Where you are at is one of those key milestones in your journey.  It has been awhile since you had surgery, you are almost to goal and you've had a major life change.  Things that worked before may not be working now, so it's time to establish new routines, goals and coping mechanisms.  You've also got to have an emergency strategy when things go off the rails, even for a day.  For me, I find that the tried and true methods work best:

  1.  I schedule my meals and snacks, and stick to that schedule.  The helps make my eating mindful.
  2. If I experience head hunger, I have found that if I acknowledge it for what it is, then is significantly subsides.  It's like shining a bright light on the monster.  Don't know why this works for me, but it does.
  3. I cannot have any junk in the house.  If I do, I will eat it.  I have to have my environment set up for success.  It is easy for me because I live alone.  Would your hubby be opposed to keeping his snacks locked up in a drawer or cupboard that you don't have a key for?  Sounds extreme, but sometimes we have to do those crazy things to keep old behaviors from getting the upper hand.
  4. If I get the munchies at night, I take a bath, brush my teeth, go to bed, take a walk.  Whatever it takes to get me away from temptation.
  5. If I fall off the wagon, I climb right back on.  Not tomorrow, but RIGHT NOW.  I have tossed a lot of junk down the garbage disposal to end a binge.
  6. I weigh every single day so that I know where my weight is at all times.  I weigh once a month at my doctor's office.  That keeps me on track like nothing else can.
  7. Set a goal for yourself.  It does not have to be weight related, but should be health related (size, exercise, other wellness activities).  If it is weight related, don't make it an end number with a date attached.  Try establishing process goals that will lead you to your final goal (e.g., today, I will not eat off plan).

You can do this Deanna.  Don't beat yourself up.  There is nothing to be gained by that.   Take control and make a plan!

 Height: 5'7".  HW: 299, Program starting weight: 290, SW: 238, CW 138 - 12 pounds under goal!  

     

AnnyBananny
on 7/13/16 10:27 am - PA
RNY on 03/18/14

These are such great suggestions for ALL stage really, thank you for sharing.

Tell me about weighing in at your doc monthly?
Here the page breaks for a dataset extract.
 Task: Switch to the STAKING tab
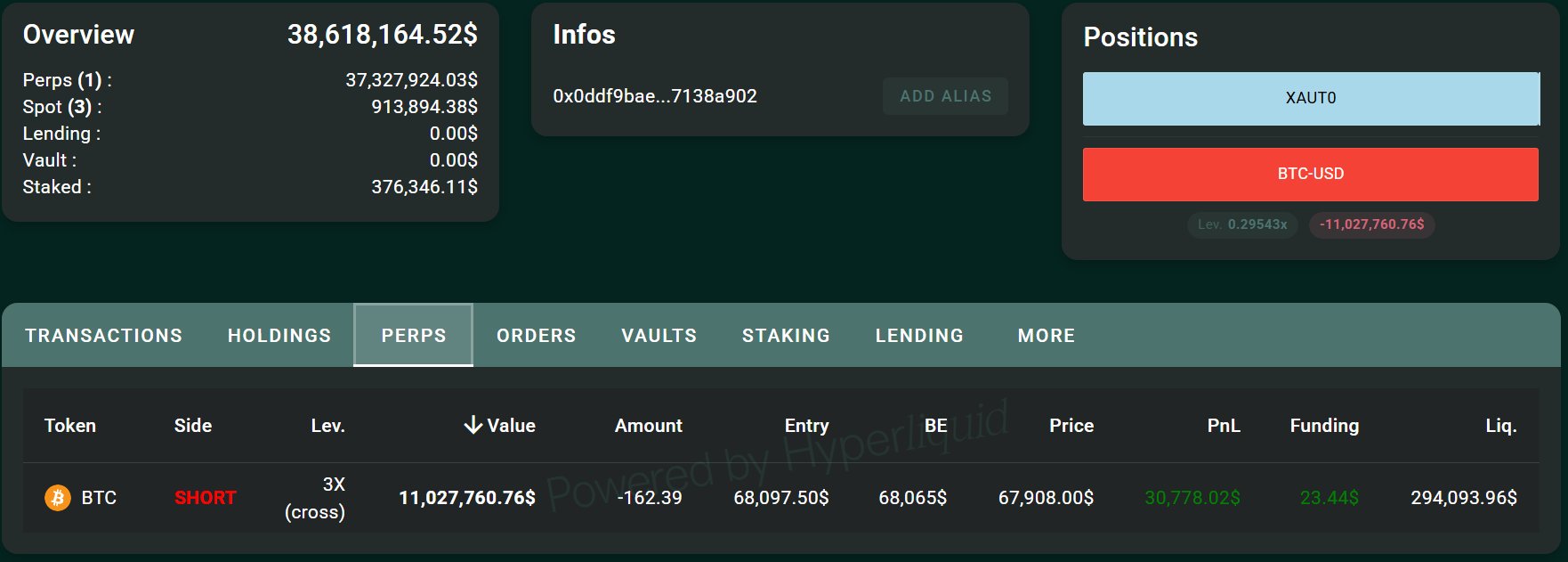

Is this part of your program? Do you SEE your doc monthly or do you just go in to weigh? I have to admit that I've let myself regain 15-20 pounds and I have an appointment with my doc next week (unrelated) and am dreading stepping on the scale. It's feeling like old times, when I dreaded going to the doctor and being reprimanded for my weight, ok, not reprimanded, but....you know what I mean. I think if I was weighing monthly with the doc that would really help keep my head on...

RNY @ Temple University Hospital, Philadelphia with Dr. Tatyan Clark 3/18/2014

mschwab
on 7/13/16 10:40 am
RNY on 11/21/14

Hi Anny.  It is always so good to see you.  It is part of my program to get a monthly B12 shot.  I can give it to myself, or go to a nurse treatment room and have them do it.  It is a walk-in facility, so I can just show up whenever I have time.  I choose to have the nurses inject me instead of doing it myself, because #1, yuck.  And #2 it is easy and only costs me $5.  My surgeon asked that, since I am going in for the injection anyway, to also get weighed.  That way, he can look at my electronic medical record and keep an eye on me.  My NUT and PCP can also keep tabs on my weight that way.  So, it really helps keep me accountable.  I am hoping that the monthly weigh ins keep me from gaining weight because I know I have to step on that scale and have the weight recording in my medical records where my medical team can see it.

You might check with your doc to see if you can do the same.  Weigh in monthly with his nurse or MA, and have them record it in your chart.  Seriously, it works for me.

 Height: 5'7".  HW: 299, Program starting weight: 290, SW: 238, CW 138 - 12 pounds under goal!